Problem details: Restate word for word the lines of the records below, starting at the line that contains "What are the employing" and ending at the line that contains "What if I intern in a Civil", with both of those lines included and nothing else.

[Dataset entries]
* * *
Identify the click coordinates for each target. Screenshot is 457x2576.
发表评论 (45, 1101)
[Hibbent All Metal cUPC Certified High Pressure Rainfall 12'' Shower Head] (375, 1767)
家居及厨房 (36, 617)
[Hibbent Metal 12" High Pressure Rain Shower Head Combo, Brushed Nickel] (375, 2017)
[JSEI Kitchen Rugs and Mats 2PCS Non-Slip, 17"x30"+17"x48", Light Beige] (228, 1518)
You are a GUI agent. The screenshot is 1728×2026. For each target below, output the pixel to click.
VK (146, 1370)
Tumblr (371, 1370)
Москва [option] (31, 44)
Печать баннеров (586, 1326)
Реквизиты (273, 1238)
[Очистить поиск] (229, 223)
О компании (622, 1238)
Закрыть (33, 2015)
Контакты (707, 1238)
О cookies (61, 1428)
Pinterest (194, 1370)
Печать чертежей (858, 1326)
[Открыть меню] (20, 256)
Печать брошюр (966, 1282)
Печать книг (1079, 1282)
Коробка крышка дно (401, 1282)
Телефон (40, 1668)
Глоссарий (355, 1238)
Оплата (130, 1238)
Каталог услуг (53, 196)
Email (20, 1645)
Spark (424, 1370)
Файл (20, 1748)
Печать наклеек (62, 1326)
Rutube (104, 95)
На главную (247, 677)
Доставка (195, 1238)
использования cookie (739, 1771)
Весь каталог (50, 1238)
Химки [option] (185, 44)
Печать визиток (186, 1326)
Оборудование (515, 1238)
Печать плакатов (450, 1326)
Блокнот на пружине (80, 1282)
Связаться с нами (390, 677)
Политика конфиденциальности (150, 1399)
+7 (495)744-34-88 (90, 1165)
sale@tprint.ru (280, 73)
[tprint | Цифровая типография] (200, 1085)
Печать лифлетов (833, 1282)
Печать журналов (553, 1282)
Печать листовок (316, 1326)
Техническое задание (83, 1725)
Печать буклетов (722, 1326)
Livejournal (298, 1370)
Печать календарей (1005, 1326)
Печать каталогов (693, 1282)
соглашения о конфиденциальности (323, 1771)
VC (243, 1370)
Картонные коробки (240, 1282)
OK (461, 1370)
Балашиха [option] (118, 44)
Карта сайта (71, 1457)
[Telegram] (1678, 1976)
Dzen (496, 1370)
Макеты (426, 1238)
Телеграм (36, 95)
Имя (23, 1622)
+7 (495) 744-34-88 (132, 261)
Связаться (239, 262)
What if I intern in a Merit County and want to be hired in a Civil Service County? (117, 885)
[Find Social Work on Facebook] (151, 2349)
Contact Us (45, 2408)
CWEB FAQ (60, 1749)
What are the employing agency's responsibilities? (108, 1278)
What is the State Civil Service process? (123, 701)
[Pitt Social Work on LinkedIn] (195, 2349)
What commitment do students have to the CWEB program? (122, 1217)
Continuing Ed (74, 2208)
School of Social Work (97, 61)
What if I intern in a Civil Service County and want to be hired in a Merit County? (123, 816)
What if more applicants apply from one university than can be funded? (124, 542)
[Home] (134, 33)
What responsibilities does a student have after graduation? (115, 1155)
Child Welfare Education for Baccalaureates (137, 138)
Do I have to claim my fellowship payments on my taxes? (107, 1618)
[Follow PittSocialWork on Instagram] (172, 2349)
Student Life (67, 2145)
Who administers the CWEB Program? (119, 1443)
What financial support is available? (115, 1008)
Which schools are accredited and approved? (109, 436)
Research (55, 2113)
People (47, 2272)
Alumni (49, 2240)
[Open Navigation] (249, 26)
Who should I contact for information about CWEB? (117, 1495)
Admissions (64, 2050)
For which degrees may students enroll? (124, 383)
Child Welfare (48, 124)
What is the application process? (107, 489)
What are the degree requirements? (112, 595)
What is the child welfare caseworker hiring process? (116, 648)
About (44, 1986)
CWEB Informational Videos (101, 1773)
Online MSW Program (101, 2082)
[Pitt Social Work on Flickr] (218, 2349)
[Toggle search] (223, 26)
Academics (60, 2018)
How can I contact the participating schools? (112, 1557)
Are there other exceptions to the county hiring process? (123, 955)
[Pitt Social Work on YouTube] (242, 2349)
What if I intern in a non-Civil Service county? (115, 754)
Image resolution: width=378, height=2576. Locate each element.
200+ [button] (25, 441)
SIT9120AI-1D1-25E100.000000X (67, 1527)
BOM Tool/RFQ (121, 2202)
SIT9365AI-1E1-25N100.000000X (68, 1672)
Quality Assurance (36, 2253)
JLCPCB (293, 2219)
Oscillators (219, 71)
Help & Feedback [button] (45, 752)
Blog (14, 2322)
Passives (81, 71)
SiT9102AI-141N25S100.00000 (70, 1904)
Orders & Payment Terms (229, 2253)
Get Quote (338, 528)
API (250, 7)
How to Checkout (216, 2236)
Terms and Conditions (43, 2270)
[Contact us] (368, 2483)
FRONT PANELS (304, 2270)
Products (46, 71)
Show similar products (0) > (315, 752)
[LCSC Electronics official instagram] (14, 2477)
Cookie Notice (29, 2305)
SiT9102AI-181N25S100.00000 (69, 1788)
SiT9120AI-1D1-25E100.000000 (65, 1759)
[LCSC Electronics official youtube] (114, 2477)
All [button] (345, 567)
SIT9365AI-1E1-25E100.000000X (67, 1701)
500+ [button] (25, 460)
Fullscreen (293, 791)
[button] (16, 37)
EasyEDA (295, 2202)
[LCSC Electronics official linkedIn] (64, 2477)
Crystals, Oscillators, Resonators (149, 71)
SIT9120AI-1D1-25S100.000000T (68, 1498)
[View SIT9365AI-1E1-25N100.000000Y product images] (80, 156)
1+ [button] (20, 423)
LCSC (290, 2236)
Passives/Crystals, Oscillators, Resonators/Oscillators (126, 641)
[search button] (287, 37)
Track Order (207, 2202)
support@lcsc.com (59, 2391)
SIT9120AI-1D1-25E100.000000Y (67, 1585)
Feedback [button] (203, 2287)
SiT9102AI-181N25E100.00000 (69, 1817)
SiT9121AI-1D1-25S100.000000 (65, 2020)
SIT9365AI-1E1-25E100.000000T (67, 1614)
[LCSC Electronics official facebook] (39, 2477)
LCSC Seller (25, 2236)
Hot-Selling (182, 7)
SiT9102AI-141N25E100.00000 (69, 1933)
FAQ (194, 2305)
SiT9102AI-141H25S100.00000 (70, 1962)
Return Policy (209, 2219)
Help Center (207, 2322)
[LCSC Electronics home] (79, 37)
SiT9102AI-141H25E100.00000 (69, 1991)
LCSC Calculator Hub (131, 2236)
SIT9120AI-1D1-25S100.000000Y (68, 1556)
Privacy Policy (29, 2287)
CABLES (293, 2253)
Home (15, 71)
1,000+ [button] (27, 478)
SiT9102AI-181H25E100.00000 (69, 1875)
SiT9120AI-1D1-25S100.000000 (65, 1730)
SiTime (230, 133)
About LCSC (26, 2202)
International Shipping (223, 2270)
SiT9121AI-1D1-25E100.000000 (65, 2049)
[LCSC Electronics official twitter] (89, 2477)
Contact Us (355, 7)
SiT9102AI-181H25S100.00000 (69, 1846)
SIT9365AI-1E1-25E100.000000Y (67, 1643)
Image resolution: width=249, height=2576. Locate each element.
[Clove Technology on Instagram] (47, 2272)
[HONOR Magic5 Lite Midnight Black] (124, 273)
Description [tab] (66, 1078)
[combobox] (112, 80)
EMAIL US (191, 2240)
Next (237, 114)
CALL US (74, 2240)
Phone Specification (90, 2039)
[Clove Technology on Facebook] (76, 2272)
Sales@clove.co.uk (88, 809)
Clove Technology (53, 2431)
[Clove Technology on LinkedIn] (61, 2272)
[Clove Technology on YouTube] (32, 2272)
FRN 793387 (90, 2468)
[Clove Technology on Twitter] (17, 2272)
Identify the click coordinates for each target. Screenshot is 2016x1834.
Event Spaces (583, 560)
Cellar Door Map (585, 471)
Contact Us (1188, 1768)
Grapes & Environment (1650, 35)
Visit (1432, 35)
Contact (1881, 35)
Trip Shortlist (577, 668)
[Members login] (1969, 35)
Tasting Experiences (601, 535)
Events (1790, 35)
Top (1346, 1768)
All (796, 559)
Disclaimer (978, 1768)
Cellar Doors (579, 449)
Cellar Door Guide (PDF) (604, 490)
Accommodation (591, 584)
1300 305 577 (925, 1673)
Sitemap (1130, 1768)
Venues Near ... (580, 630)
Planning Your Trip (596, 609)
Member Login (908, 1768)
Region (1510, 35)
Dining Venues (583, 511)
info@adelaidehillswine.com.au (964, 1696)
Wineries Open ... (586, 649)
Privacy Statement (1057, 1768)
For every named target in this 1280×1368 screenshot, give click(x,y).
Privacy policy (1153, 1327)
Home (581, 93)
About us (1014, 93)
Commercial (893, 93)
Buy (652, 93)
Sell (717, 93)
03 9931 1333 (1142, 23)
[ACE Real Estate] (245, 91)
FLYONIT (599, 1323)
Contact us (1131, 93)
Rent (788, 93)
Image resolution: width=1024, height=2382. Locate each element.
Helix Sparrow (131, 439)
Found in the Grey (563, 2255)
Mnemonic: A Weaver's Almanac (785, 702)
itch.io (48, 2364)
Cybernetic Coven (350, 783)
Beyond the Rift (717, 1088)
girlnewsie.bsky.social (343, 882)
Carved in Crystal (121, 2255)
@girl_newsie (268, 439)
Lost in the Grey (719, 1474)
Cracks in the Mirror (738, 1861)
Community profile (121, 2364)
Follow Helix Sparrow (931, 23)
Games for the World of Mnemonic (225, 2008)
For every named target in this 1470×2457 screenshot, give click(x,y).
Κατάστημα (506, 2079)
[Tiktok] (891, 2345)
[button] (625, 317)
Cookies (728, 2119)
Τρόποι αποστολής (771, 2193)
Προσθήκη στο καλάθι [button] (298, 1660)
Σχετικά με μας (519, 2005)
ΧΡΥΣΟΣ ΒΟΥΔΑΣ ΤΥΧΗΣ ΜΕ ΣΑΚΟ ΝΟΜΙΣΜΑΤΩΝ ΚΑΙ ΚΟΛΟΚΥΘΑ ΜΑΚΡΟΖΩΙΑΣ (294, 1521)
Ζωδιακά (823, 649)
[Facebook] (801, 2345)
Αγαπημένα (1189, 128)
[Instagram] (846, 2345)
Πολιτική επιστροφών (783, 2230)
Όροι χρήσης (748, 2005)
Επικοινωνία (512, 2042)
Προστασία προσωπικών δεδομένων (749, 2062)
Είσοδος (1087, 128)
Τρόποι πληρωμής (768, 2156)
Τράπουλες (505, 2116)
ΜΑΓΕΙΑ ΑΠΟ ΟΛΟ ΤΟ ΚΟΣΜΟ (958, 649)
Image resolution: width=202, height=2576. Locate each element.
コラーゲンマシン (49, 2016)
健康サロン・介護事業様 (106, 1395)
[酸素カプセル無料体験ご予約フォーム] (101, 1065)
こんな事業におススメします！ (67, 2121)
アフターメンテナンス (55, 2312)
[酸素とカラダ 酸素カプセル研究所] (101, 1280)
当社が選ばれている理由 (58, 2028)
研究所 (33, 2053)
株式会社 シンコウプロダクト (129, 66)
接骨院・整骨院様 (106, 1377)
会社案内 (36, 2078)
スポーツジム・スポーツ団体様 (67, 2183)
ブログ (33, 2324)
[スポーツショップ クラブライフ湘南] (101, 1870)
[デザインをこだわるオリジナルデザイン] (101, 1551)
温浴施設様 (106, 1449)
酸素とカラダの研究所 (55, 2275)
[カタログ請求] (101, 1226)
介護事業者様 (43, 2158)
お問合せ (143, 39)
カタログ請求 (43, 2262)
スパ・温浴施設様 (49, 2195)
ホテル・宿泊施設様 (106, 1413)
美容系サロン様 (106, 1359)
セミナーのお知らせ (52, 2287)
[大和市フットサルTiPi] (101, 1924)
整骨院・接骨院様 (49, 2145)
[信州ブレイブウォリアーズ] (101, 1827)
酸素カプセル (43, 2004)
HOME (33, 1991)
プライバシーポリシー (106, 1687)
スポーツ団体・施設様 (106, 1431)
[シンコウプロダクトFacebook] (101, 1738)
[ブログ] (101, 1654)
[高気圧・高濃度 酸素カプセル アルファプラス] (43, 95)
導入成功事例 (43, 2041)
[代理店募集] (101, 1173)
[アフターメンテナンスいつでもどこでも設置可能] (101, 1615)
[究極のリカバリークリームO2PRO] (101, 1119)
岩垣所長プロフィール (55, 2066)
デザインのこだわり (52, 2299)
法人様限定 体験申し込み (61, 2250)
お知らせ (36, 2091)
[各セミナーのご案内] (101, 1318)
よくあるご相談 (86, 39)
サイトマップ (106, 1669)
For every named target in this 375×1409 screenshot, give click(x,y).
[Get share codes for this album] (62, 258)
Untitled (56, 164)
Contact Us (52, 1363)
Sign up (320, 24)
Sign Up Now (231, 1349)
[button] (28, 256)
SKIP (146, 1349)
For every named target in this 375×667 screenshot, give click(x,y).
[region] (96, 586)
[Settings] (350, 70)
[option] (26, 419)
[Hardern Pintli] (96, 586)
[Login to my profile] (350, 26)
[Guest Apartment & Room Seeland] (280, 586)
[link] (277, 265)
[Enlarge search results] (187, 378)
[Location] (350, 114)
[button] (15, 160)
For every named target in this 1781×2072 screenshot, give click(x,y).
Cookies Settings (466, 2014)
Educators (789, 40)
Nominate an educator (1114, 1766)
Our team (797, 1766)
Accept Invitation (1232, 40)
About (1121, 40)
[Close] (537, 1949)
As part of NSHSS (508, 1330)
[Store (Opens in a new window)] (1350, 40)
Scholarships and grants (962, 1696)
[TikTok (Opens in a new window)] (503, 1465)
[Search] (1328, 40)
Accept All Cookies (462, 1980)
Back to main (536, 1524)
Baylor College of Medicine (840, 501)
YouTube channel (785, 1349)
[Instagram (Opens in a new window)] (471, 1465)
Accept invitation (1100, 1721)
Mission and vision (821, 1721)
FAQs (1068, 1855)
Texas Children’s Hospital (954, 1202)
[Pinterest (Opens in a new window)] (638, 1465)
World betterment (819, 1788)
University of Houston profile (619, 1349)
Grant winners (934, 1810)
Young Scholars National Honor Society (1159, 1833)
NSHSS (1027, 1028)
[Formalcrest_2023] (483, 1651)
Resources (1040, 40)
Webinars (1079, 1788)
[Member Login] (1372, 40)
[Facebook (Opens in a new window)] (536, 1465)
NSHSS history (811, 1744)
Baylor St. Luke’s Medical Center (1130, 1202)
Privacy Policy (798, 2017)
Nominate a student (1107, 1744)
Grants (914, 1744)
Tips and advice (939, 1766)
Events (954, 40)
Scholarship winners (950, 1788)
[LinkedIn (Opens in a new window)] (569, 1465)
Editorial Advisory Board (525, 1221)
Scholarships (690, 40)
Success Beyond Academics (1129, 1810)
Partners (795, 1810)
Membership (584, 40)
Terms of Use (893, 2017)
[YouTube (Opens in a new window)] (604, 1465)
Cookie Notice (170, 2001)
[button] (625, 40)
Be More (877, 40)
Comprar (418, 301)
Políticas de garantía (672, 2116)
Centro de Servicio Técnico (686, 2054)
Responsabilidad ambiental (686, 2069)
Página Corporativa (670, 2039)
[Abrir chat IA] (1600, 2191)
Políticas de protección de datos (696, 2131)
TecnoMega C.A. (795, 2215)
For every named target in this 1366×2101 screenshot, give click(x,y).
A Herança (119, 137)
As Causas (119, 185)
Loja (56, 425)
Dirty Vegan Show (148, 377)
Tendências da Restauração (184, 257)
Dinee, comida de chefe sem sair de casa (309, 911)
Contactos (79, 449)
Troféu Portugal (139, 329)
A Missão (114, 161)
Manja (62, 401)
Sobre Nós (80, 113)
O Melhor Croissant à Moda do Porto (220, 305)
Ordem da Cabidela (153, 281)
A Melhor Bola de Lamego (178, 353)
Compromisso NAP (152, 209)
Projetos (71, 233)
* * *
Output of the task:
What are the employing agency's responsibilities? (108, 1278)
What is the State Civil Service process? (123, 701)
[Pitt Social Work on LinkedIn] (195, 2349)
What commitment do students have to the CWEB program? (122, 1217)
Continuing Ed (74, 2208)
School of Social Work (97, 61)
What if I intern in a Civil Service County and want to be hired in a Merit County? (123, 816)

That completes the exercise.